The Childhood Dreams

Of an Ineffectual Lowlife

 

By Francis “Frenchie” Costello

 

U

 

So, you figure it out!

 

I finish my plea, go to the Empty Place, and wait for the Nothingness, even though I'm scared and feeling more alone than I've ever felt. But Nothingness doesn't happen. Only this gigantic goldenrod spider in a red smock and glasses happens. She’s lugging over this leathery-looking book that's about twice as big as she is, and she sets it down right in front of me. It totally blows my mind because this isn't exactly what I was led to believe was going to take place. Then, she picks me up like a loose penny and puts me in her pocket, opens that gargantuan book, and jumps inside its pages. Talk about a head trip! Unbelievable! I mean, none of it made me feel like a lowlife that had written a plea but everything like a storybook cookie that has a chance to hop out of the oven! I was flying, really flying!

 

About a second later, I'm plopped down on a grassy little hill near this magnificently blossoming cherry tree, and the spider, who is pretty much at a normal size now, is asking me all kinds of questions about my life in the Garden. Nothing heavy or anything, just very small stuff like my mother's childhood nickname or the highest rank I achieved before I was kicked out of this stupid marching band in high school. She’s occasionally writing stuff down like she's tying up some loose ends or something. So, I do what I can to help her fill in the blanks; but find myself distracted by the amazing number of wildflowers that blanket parts of the hill, and the way the sun is pouring down on these white pillars I can see not too far off in the distance.

 

 

Now, the weird thing is that although I know I'm not where I was, I know I'm not where I thought I would be either, because things are still going on and because everything is more like something a lot better than the Empty Place. I mean, even though I know that things could still get serious, I have the sense, too, that whatever happens is not going to be the kind of thing that I can’t handle. It might sound crazy, but I'm so jazzed by the turn of events that I’m eager to know what might be coming my way. Pretty soon, though, this spider is done with the small stuff. She puts away her notepad and just sort of looks at me in this very careful way and says, "Frenchie, I am Paulette Avocat, a clerk to Sister Rose Immaculate, and I want you to understand something before we begin to talk about some things that may make you feel a little uncomfortable. The Gardener has rejected your plea for the Nothingness and has in its stead extended to you an invitation to what we call The Scattering of the Blossoms. I cannot tell you why this has happened, and I am not allowed to describe any aspect of that event, but I will be taking you there when our business is done. But first, I need to talk to you about several of your dreams. You called them nightmares when you were in the Garden, but they were not nightmares. They were something else. They were what we call adjurations. It may seem like an imposition, but Sister Rose is very big on the disclosure of personal information. More importantly, the Gardener herself cares deeply about everyone’s dreams and wants all of us to understand them, not just our own dreams, but also those of others.”

 

So, like I said, I thought things might go in a serious direction, but I really don't care because I suspect that this is all going to be for the best when it's over. I mean, honest to God, she could’ve said, "Frenchie, I'm going to hit you over the head with my big-a*s book," and I would have been happy to be clocked because at least I wasn’t in hell anymore, and really, that was the only thing that mattered to me.[1]

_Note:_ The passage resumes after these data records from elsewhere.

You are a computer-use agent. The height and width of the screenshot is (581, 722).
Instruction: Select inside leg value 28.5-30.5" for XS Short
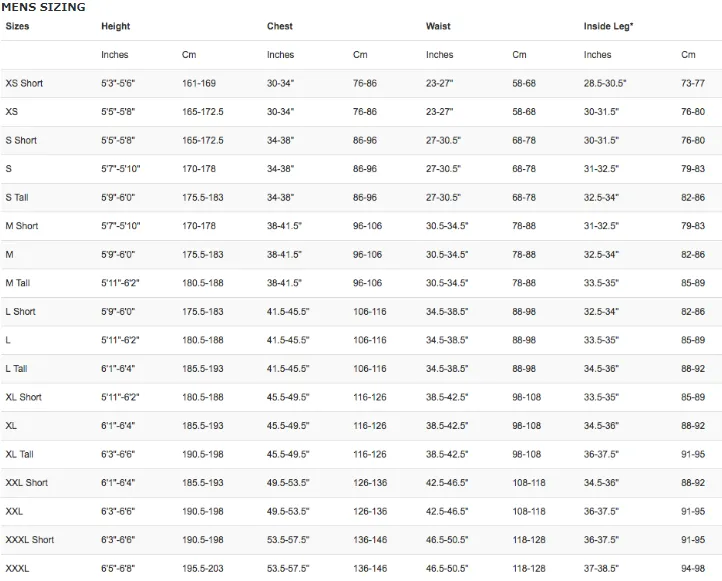pos(605,83)
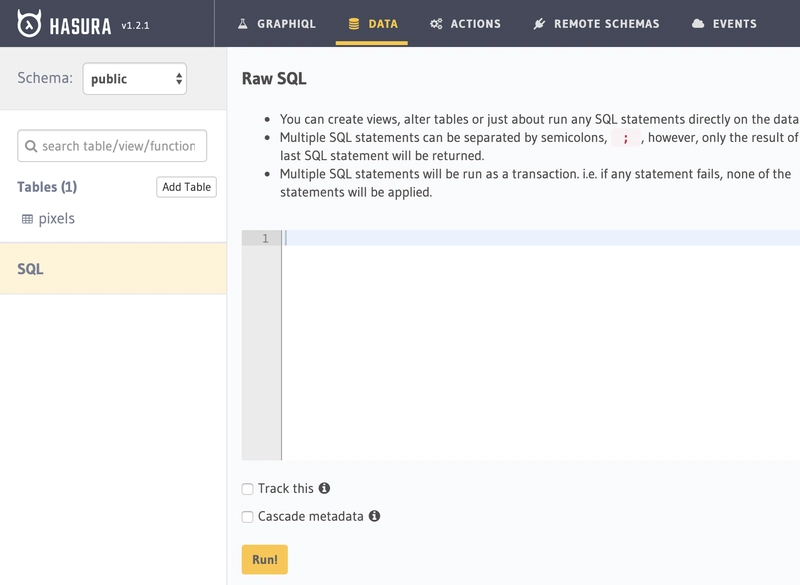This screenshot has width=800, height=585.
Task: Run the SQL with Run! button
Action: coord(265,559)
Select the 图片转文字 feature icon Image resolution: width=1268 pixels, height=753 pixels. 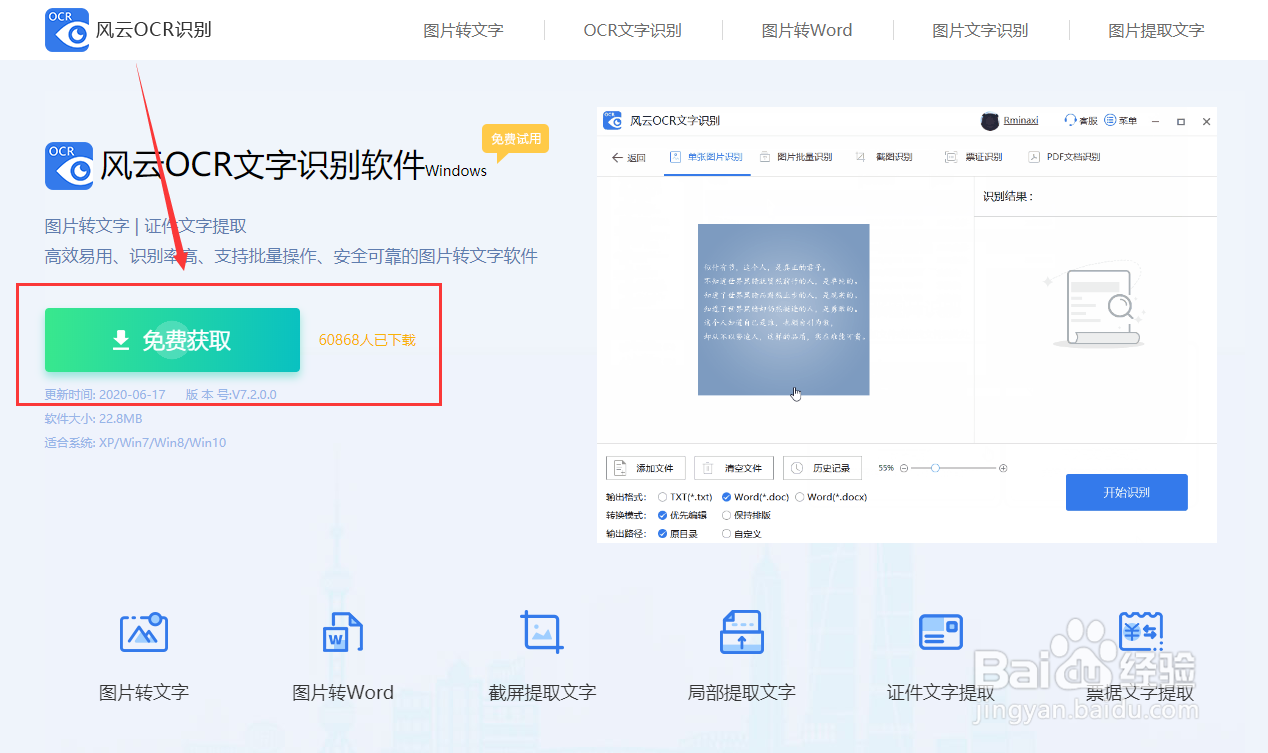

The first dream she wants to talk about is this one I had when I was still a little bug. The deal is that I am sort of crawling around near this rusty trash can, when this evil-looking bum comes rushing by me like he’s on some extreme, psychological mission, only he’s got my mom over his shoulder like a sack of topsoil and starts stuffing her upside-down in the trash can. He doesn’t even seem to care that he’s doing this right in front of me because he really takes his time about it, even winks at me, knowing there's nothing I can do but watch, since I’m so little and not too strong.

 

-P-

 

So, Paulette asks me if I remember how that dream made me feel at the time.[2] I say, 'Of course I do. I felt like I was about to die or maybe just not be there anymore.' Then she asks me why I don't want to be there, and I say, 'Because I think that bum might do something even worse, and I don't want to see him do it when there’s nothing I can do to stop him.'  Paulette doesn't say anything right away because she's thinking things over and maybe doesn't know that I'm a little nervous about something bad happening now.  But she draws herself close to me and lifts my chin a little, so all I can see is her face. Then she says, "Your mother was love itself to you, so maybe it was love that you feared losing. She was the first creature to love you, and no one can love unless they have first been loved by another. But those who teach us to love come in physical containers that can easily perish, even in a trash can. You feared the loss of love, and recognized that love doesn’t just grow on trees.” I only nod because I don’t think she expects me to say anything. Then Paulette wipes this tear from her eye, takes out her notepad again, and brings up the second dream. I had this one a few months after my parents died.

 

What happens is that my family is gathered around this big picnic table in a park pretty near where I grew up, listening to my uncle Frank talk about the Garden. But my mom and dad catch my eye because they're just looking at each other and not really listening to Uncle Frank. I like how they look doing that because they look like they're just one thing. So, I begin to slowly wake up, feeling that everything is okay. But then it dawns on me that my parents are dead, and I have this tremendous sense of surprise and amazement because I didn’t know they were dead while I was dreaming. It makes me feel like I am two people: One that knew and one that didn’t know. It feels very much like what a priest might call an epiphany, only I don't really grasp what it is that I am realizing. It feels sort of creepy but exhilarating, too.

 

So, Paulette asks me if there was anything about my parents’ appearance that suggested that they might be dead. I say, 'Not really, or maybe their faces glowed a little.' Then Paulette looks away from me for a moment but lets out this big sincere laugh and says, "I think you're kidding yourself when you say that you don't grasp what you realize! An adjuration like that is delivered with great urgency, and the fear created by the extremity of its expression provokes our wonder. But I’m sure you knew what you realized! There are things inside you that straddle the line between being you and being something else. It can be a little daunting to contemplate, but those things are the sureties of a realm that is beyond the physical world. They identify you as a confetti bee, even though you may not look like one on the outside. You realized that dream life is as valid and as meaningful as waking life, and it is as much a part of who you are as anything else. That could not have been lost upon you, Frenchie, because you said it made you feel like two people. That tells me you realized as much as the Gardener allows anyone to realize about the ‘others’ inside of us[3]. At least that’s what your amazement suggests to me.”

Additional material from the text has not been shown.